Past time for a change. Every day on Pyrrus was another spin of the wheel. Winning was just staying even, and when your number came up, it was certain death. How many people had died since he first came here? He was beginning to lose track, to become as indifferent to death as any Pyrran.

If there were going to be any changes made, he was the one who would have to make them. He had thought once that he had solved this planet’s deadly problems, when he had proved to them that the relentless, endless war was their own doing. Yet it still went on. Knowledge of the truth does not always mean acceptance of it. The Pyrrans who were capable of accepting the reality of existence here had left the city and had gone far enough away to escape the pressure of physical and mental hatred that still engulfed it. Although the remaining Pyrrans might give lip-service to the concept that their own emotions were keeping the war going, they did not really believe that this was true. And each time they looked out at the world that they hated, the enemy gained fresh strength and pressed the attack anew. When Jason thought of the only possible end for the city, he grew depressed. There were so many of the people left who would not accept the change, or help of any kind. They were as much a part of this war and as adapted to the war as the hyperspecialized life forms outside, molded in the same way by the same generations of mixed hatred and fear.

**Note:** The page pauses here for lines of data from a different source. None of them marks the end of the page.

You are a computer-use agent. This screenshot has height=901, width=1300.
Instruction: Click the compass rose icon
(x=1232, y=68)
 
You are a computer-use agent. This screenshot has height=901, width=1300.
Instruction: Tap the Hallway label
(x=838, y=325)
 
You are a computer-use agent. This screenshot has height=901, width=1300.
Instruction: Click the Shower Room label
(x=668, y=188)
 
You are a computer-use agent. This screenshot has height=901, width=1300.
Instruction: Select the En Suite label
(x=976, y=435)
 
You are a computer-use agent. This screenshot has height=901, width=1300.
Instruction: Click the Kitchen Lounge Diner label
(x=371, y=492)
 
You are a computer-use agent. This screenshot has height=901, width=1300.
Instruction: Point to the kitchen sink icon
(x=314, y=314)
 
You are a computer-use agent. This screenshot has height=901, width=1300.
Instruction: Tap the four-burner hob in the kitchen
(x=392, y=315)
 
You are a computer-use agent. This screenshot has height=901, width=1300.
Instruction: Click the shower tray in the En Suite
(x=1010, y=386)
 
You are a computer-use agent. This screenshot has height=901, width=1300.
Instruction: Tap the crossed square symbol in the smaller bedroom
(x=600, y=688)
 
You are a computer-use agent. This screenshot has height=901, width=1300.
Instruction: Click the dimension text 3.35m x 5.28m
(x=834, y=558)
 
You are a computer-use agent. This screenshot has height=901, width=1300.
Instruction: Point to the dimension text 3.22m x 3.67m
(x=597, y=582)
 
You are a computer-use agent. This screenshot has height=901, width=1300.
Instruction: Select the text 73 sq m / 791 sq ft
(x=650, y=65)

There was one more change coming. He wondered how many of them would accept it.

It was two hours before Jason made his appearance in Kerk’s office. he had been delayed by a last minute exchange of messages on the jump-space communicator. Everyone in the room shared the same expression, cold anger. Pyrrans had very little patience and even less tolerance for a puzzle or a mystery. They were so alike yet so different.

Kerk, gray-haired and stolid, able to control his.expression better than the others. Practice, undoubtedly, from dealing so much with offworlders. This was the man whom it was most important to convince because, if the slapdash, militaristic Pyrran society had any leader at all, he was the one.

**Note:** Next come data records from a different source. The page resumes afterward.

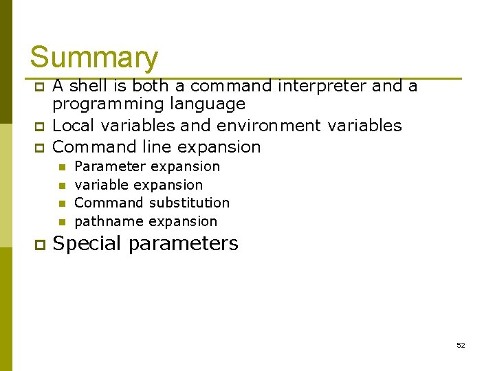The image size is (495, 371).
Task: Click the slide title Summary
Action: (x=94, y=58)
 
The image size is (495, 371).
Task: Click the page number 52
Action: (x=461, y=345)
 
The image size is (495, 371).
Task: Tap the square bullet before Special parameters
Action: (x=39, y=244)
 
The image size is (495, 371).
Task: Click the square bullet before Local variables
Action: (x=39, y=126)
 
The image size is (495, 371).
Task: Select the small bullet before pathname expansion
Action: (x=61, y=222)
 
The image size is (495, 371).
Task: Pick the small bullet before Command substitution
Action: (x=61, y=203)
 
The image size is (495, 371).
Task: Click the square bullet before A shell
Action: (x=39, y=87)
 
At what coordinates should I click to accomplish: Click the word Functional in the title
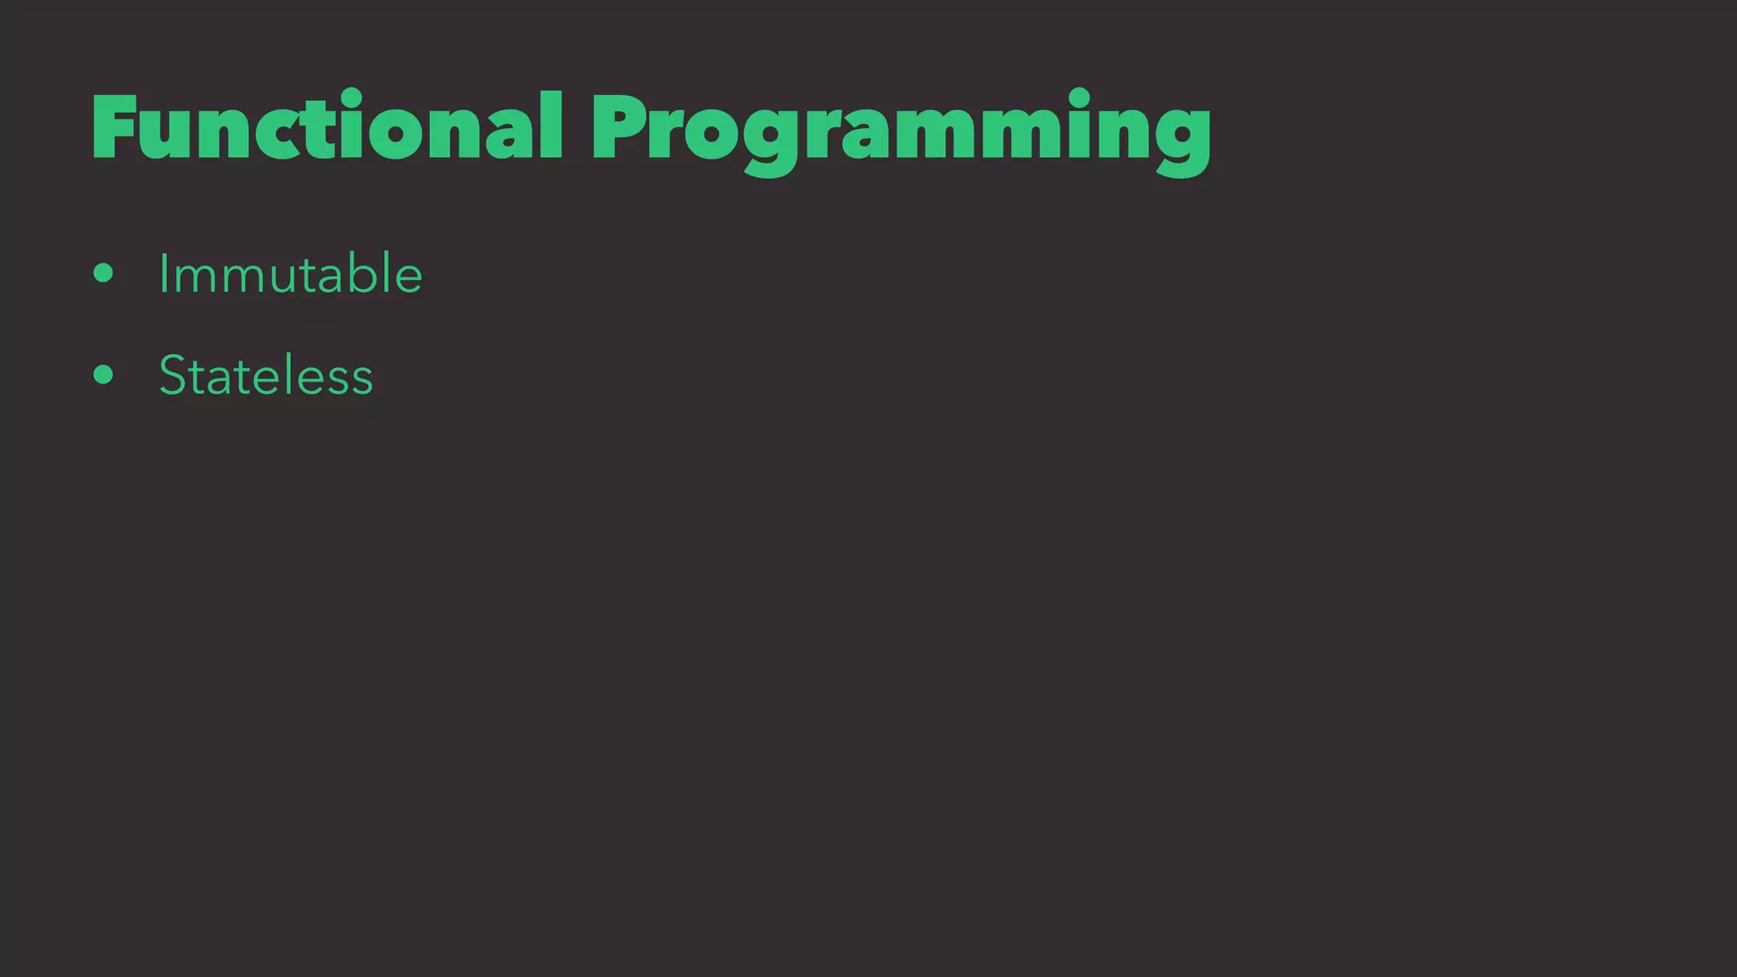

Brucco, hawk-faced and lean, his features set in a perpetual expression of suspicion. The expression was justified. As physician, researcher and ecologist, he was the single authority on Pyrran life forms. He had to be suspicious. Though at least there was one thing in his favor: he was scientist enough to be convinced by reasoned fact.

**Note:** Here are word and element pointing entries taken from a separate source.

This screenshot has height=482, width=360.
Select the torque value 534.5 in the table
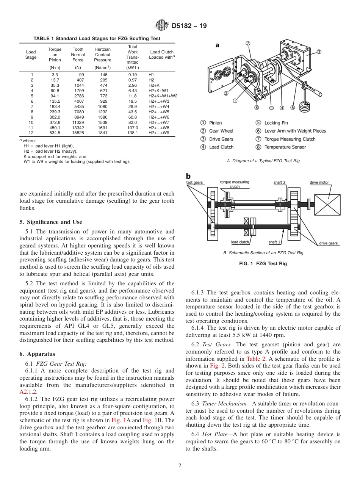[x=55, y=133]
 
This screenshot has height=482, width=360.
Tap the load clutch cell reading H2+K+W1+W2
[x=163, y=96]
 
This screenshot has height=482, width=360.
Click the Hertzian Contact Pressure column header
[x=102, y=55]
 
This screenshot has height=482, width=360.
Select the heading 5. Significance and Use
[x=51, y=222]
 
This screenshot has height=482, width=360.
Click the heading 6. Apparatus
[x=37, y=354]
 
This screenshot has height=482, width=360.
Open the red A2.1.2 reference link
[x=28, y=392]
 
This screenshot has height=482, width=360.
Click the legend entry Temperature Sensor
[x=285, y=147]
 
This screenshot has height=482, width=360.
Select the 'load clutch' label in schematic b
[x=240, y=242]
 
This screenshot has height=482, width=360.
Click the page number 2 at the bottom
[x=180, y=466]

And Ehes, leader of the outsiders, the people who had adapted successfully to this deadly planet. He was not possessed by the reflex hatred that filled the others, and Jason counted upon him for help.

Meta, sweet and lovely, stronger than most men, whose graceful arms could clasp with passion, or break bones. Does your coldly practical mind, hidden in that beautiful female body, know what love is? Or is it just pride of possession you feel toward the off-worlder Jason dinAlt? Tell him sometime; he would like to know. But not right now. You look just as impatient and dangerous as the others.

Jason closed the door behind him and smiled insincerely.

“Hello there, everybody,” he said. “I hope you didn’t mind my keeping you waiting?” He went on quickly, ignoring the angry growls from all sides.

“I’m sure that you will all be pleased to hear that I am broke, financially wiped out, and sunk.”